How to Eliminate RF Noise in Your Studio Monitors

If you're an audio engineer or music producer, you've likely encountered the irritating sound of radio frequency (RF) noise in your studio monitors. This type of audio disturbance can be one of the biggest challenges to overcome when setting up your studio. As a seasoned audio engineer, I've learned a few tips and tricks for combating the all-powerful radio noise boss. Here's what I've discovered:



✔️Always Troubleshoot


Pinpointing the cause of any issue is crucial, especially when it comes to electrical or radio noise. Trying to solve the wrong problem can be costly and likely won't solve the issue at hand. Therefore, it's essential to troubleshoot and pinpoint the source of the problem.


There are many places in the audio chain that may be receptive to RF noise, so you need to identify the culprit to solve it. I recently encountered this issue when I moved into a new studio and began experiencing RF noise in my studio monitors. Initially, I assumed the noise was an electrical disturbance and purchased power conditioners and uninterruptible power supplies to maintain clean power for my gear. However, this didn't solve the issue, and I began exploring other solutions such as audio transformers, ferrite cores, and cable swaps.
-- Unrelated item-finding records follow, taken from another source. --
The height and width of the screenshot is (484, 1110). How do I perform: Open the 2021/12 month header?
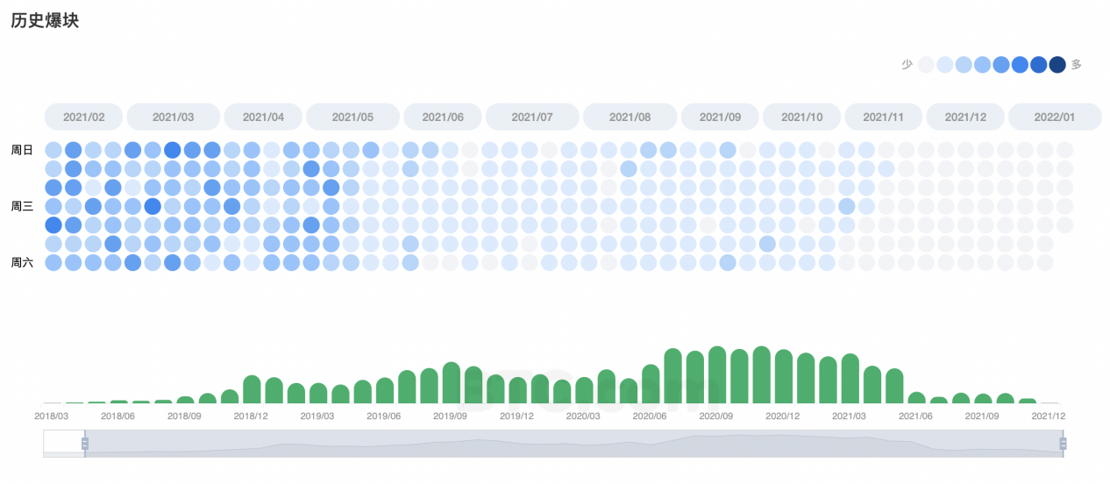[965, 117]
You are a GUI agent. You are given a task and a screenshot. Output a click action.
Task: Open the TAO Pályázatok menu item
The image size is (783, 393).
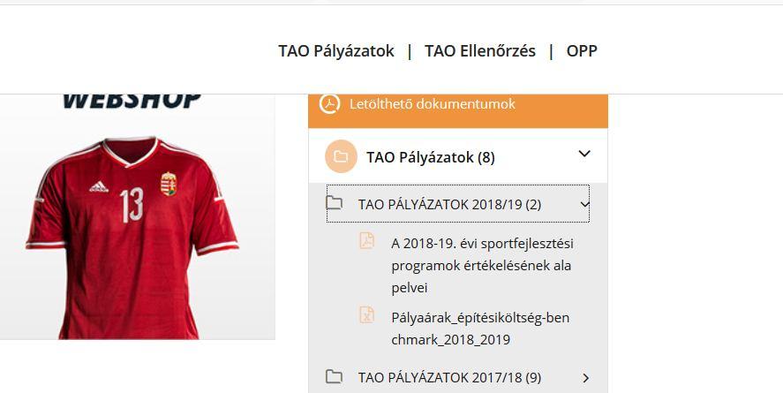click(336, 51)
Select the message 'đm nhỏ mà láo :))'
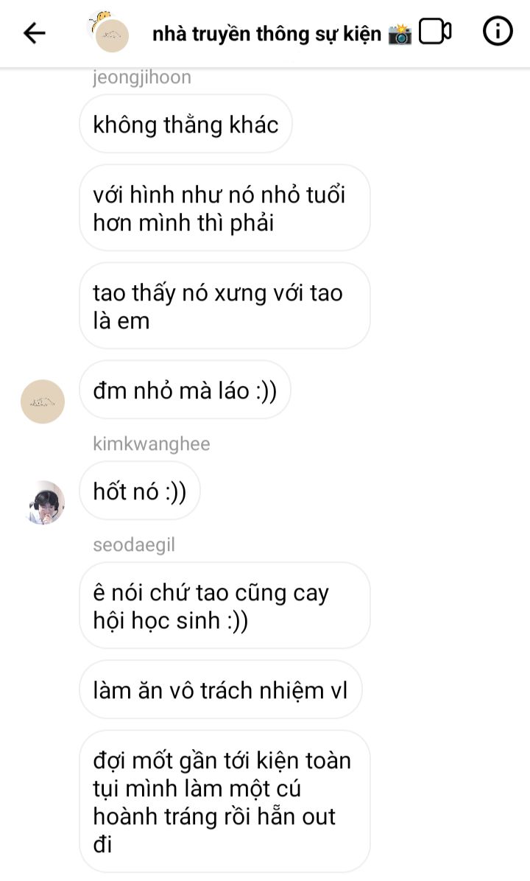Viewport: 530px width, 881px height. [185, 390]
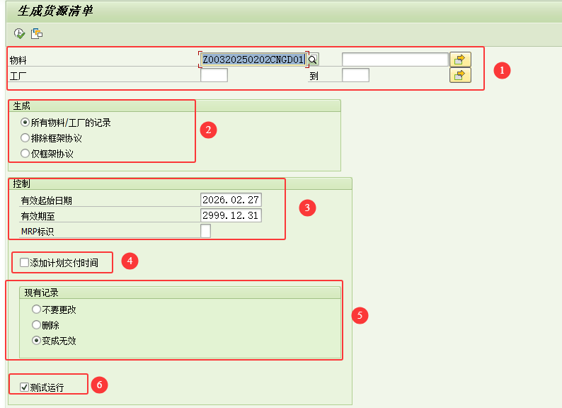Click the 物料 from-value input field
Image resolution: width=562 pixels, height=408 pixels.
pos(253,60)
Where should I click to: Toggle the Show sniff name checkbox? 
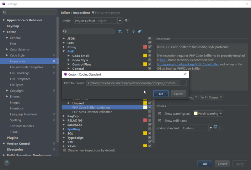coord(160,120)
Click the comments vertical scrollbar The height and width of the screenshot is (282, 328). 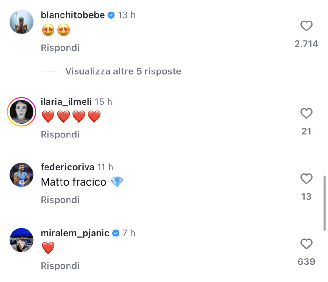tap(324, 203)
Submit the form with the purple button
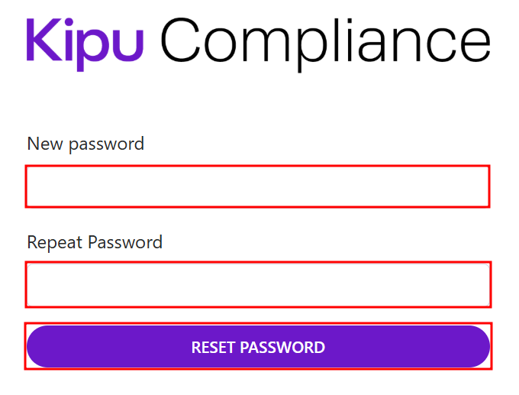 258,347
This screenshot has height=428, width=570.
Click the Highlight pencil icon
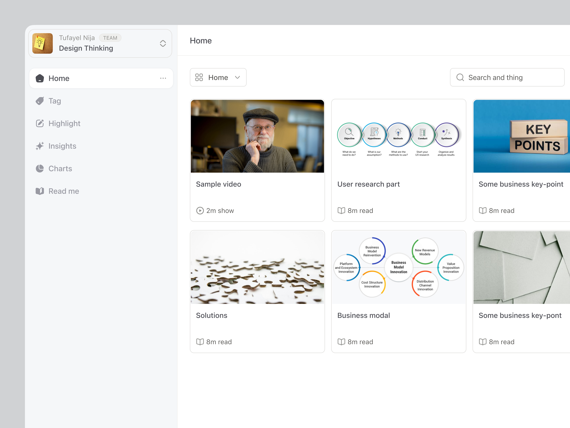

Despite my efforts, I couldn't seem to figure out the root cause of the issue.


After moving my speakers to another room and socket, I discovered that the RF noise was only present near the wall where I had my monitors. This led me to conclude that it wasn't the electrical connection causing the noise, but rather the position of the speakers...


✔️How to Troubleshoot?


To narrow down the problem, simplify the audio chain and plug in only the monitors, moving them around to see if the problem persists. If the issue remains, investigate other potential causes such as the soundcard, computer, or other equipment. Repeat this process several times to ensure you haven't overlooked anything.


🪫 Balanced Cables


Most studio-grade equipment supports balanced outputs and inputs, usually with XLR or balanced/stereo tele cables. If using the latter, ensure you use a balanced/stereo cable and not a mono one to take advantage of the noise-reducing functionality of a balanced cable.


🌍 Ferrite Cores


Although a hit-or-miss option, ferrite cores are a cheap solution for reducing RF and electrical noise. These small plastic objects can be added to cables and are sometimes included on USB cables.


🔊 Audio Transformer/Isolator


My top tip for eliminating noise in an audio chain is using an audio transformer/isolator. These devices can make a non-balanced signal balanced and are relatively inexpensive. I use the Behringer HD400, which costs less than $30, and it works like a charm!


By following these tips and tricks, you'll be able to combat RF noise in your studio monitors and produce clean, high-quality audio. Don't let RF noise stand in the way of your creativity!